The outer faces of the wedges 29 are provided with suitably thick wear resistant tungsten carbide surfaces 36 formed onto the outer faces of the wedges 29 so that the wear resistant surfaces 36 are flush or aligned with the outer faces of the wedges 29, thereby making the outer faces of the wedges 29 wear resistant. The wedges 29 may alternatively be made entirely of a wear resistant material, such as ceramic, or may be made wear resistant by other known expedients, such as applying PDC diamond to the faces.

Corresponding plungers 32 are attached to the upper end of each wedge 29 and extend upward and inward parallel to the slide surface 45 of each pocket 3. To facilitate proper operation, the coupling between the wedge 29 and corresponding plungers 32 is preferably non-rigid or has some flexibility to allow some movement between these members. Such a connection will avoid the formation of a high stress point at this location. In the embodiment shown, to attach the wedges 29 to the plungers 32, a bore 8 is formed in the large end of each wedge, as shown in FIG. 5; with an annular groove 9 formed therein. As shown in FIG. 15, the lower ends of plungers 32 are formed to correspond to bores 8 and have grooves formed thereon to match with grooves 9. As shown in FIG. 5, an access hole 10 is drilled tangent to groove 9 in each wedge 29 to allow insertion of metal balls 48, of metal such as stainless steel, so the matching grooves are filled with metal balls to thereby attach the wedges 29 to the plungers 32, as seen in FIG. 15. The access holes 10 are tapped to receive plugs to retain the metal balls in place.

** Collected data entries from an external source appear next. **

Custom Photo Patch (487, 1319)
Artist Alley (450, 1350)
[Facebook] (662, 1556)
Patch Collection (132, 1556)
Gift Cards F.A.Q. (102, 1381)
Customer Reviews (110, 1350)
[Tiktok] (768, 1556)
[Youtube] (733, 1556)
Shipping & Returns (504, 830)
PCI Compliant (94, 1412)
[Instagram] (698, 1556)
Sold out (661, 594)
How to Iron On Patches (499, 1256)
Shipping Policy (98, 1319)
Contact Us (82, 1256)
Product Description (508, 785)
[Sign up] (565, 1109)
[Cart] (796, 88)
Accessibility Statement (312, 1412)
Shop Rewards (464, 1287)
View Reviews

Complementary bores 46′, which do not communicate with the throat 15, are provided to receive each plunger 32. Each bore 46′ has an enlarged section to form a spring chamber 46 and to accommodate seal bushing 33. The seal bushings 33 are installed in fixed relationship within the lower marginal end of spring chambers 46 and reciprocatingly receive the plungers 32 in sealed relationship therewith by means of the illustrated o-rings 31. Wipers 43 are also added to prevent debris from harming the o-rings 31 during reciprocating movements of the plungers 32. The seal bushings 33 are sealed to the spring chambers 46 by o-rings 49 and are affixed therein by locking rings 35, or by other suitable known means. Springs 34, such as Belleville washers, and preferably of the stacked disk type, are received about each plunger 32 between the seal bushing 33 and the upper end of spring chambers 46. The springs 34 are thus respectively confined and sealed within the chambers 46 at a location between the upper end of chamber 46 and seal bushing 33. To prevent harmful effects from high static pressures encountered down hole during operation, the spring chambers 46 must be filled with an incompressible fluid, such as hydraulic oil, which is sealed therein by plugs 51; and all air or gas bubbles should be removed.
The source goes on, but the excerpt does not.